New tin cook-pot to help conserve wood in E. Africa

An energy revolution has hit East Africa in the form of Prince Sadruddin's improved "jiko" cooking pot for villagers. The hope is that the jiko pot will halt the heavy inroads now being made into Africa's limited forests.

In kenya, for example, 20 million tons of timber are burned annually, mostly in the form of charcoal, for cooking alone. It takes 12 tons of timber to make one ton of charcoal.
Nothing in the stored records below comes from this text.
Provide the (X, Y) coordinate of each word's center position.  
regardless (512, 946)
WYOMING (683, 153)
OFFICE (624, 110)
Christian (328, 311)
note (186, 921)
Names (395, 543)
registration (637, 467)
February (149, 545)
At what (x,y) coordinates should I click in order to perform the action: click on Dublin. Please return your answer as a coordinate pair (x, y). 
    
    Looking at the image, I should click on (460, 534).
Can this staggering figure be cut down?

Prince Sadruddin, brother of the Aga Khan, has been thinking about the problem for more than a year in his Bellerive Foundation for Primary and Renewable Energies in Switzerland.
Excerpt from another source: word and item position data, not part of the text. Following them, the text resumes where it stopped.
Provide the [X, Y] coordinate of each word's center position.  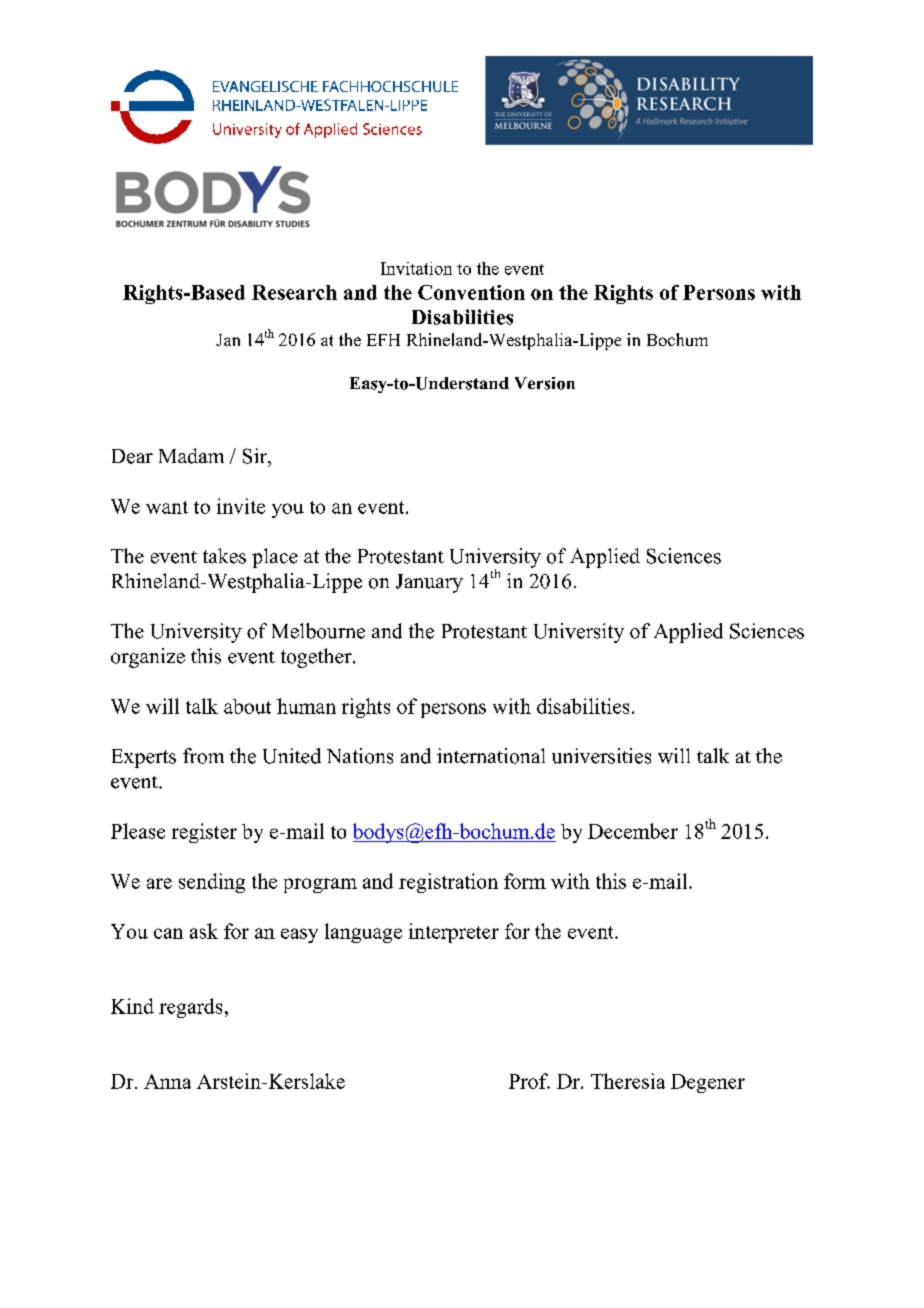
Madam [191, 456]
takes [224, 556]
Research [294, 292]
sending [212, 883]
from [203, 756]
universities [601, 756]
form [525, 881]
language [363, 933]
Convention [471, 292]
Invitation [416, 268]
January [429, 583]
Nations [360, 756]
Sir [256, 456]
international [491, 756]
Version [545, 383]
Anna [167, 1081]
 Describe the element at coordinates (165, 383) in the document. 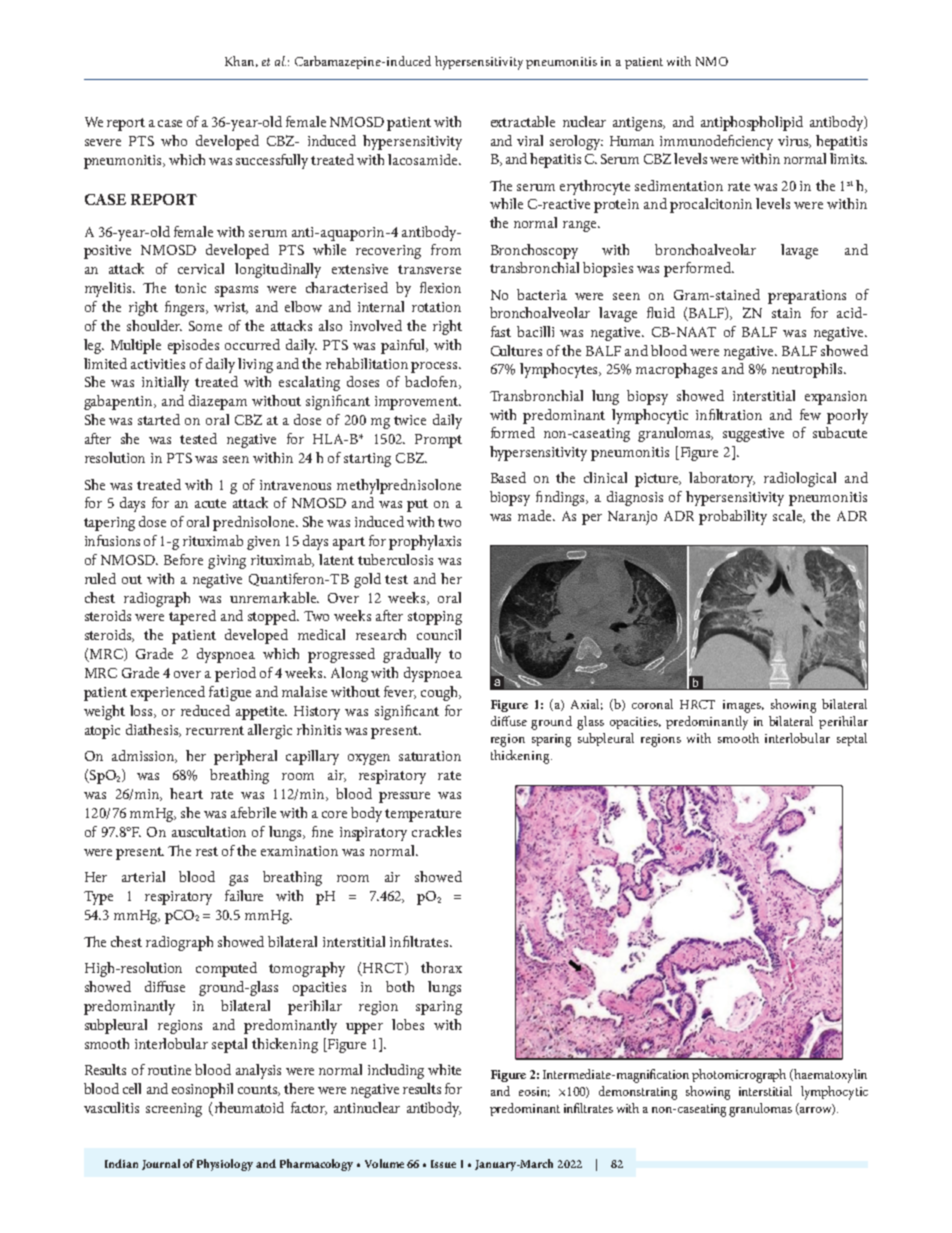

I see `initially` at that location.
He and his experts have come up with a more fuel-economical type of jiko -- a round, tin cooking stove, of which tens of thousands are used in African villages.

It was recently demonstrated in Nairobi before the minister of energy, Dr. Munyua Waiyaki, by the prince himself, and by his top technician, Prof. Waclaw Micuta.

There are no commercial ties in the manufacture of the stove, which any village tinsmith can make very cheaply. There is no copyright, no patents; it is just a few pieces of scrap metal welded together. This cook-pot is expected to cut down the use of charcoal by one-third.

The most popular way of cooking in the villages in on an open-air wood fire, which has a thermal efficiency of 5 percent. Most of the heat disappears into the air.

The traditional jiko has the cook-pot on top of the stove with the wood or charcoal put in at the bottom. It wastes about 90 percent of the heat, which escapes round the pot.

The Sadruddin jiko, in which the pot fits snugly at the top, wastes no more than 75 percent of the heat, and uses one-third of the charcoal required by the traditional stove.

A spokesman for Prince Sadruddin said: "This jiko could be one of the most beautiful things to come out of Africa."

The prince, who used to be UN high commissioner for refugees, told me:

"We had many other thoughts when developing the jiko, apart from saving previous fuel. One person we thought of was the African village woman who spends most of her day hunting firewood, and them has to carry it all home on her back, an agonizing task that makes her old before her time. Our new jiko will lessen her task."

The new jiko is being sponsored by the Kenya government and by the Kenya National Council of Science and Technology. Plans are available for any manufacturer who wishes to make it.

The vital fact behind its development is that Africa's forests are being depleted faster than they can be replenished. There is concern here that parts of Kenya could become a desolate woodless area comparable to the Sahel region of West Africa.